A sociedade, que se entende por sóbria, equilibrada e sadia é que precisa demonstrar inteligência para lidar com o problema de daquele cuja mente já foi comprometida pelo álcool. O que estamos efetivamente fazendo com nosso método de combate a combinação álcool e direção é mostrar a crueldade de quem não se compadece de alguém cujas ações já o fizeram sofrer penas suficientemente doloridas. O que de fato fazemos com esse nosso modelo de combate a combinação álcool e direção é produzir criminosos, sem prevenir nenhuma morte de inocentes.

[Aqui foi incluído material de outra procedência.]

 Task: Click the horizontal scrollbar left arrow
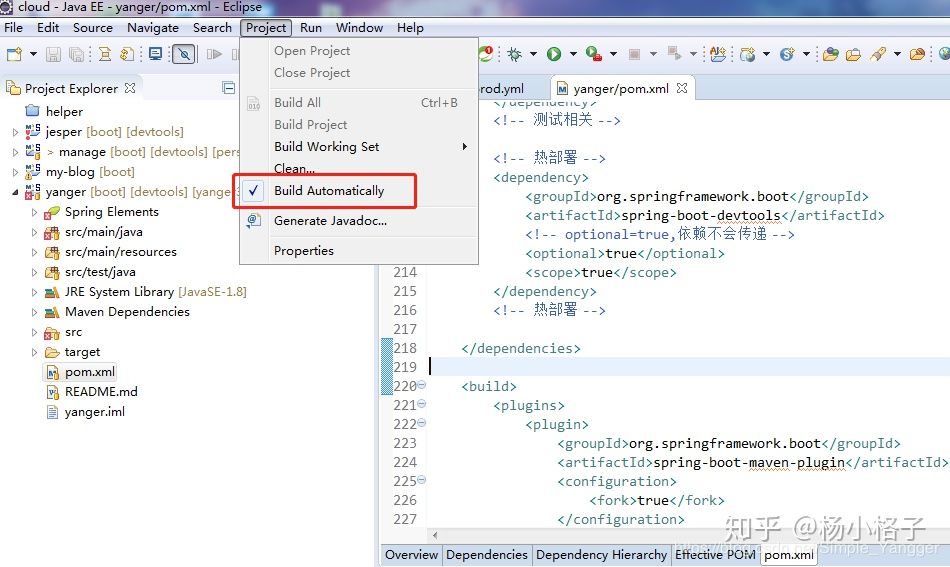tap(434, 535)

Temos atuado após a consumação do mal, depois que alguém já perdeu a vida por causa da bebedeira de outro, daí, raivosamente, descarregamos a dor e o sofrimento de quem perde um ente querido “inocente” sobre o motorista da vez como se esse ser humano fosse a causa de todo o mal da sociedade e como se ele também não tivesse valor, penalizando e prejudicando assim a sociedade duplamente, pois perdemos um membro e hostilizamos outro, sem contar seus familiares e todos os que o cercam.

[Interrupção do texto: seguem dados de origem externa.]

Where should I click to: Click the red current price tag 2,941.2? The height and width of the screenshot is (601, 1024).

Em outras palavras, temos pagado caro por uma lição que não ensina, visto que a severidade contra os infratores alcoólicos não tem servido para inibir os demais infratores. Na verdade, nossas leis somente têm servido para produzir infratores (no momento em que qualifica e enquadra os indivíduos) para depois descarregarmos nossa raiva social contra esses “bodes expiatórios da vez”. Temos sido mesmo muito cruéis e notadamente indiferentes para com os indivíduos, valorizando alguém somente depois de morto e demonstrando essa valorização ar pisar uma pessoa viva por causa da que já não pode sofrer nem desfrutar nada.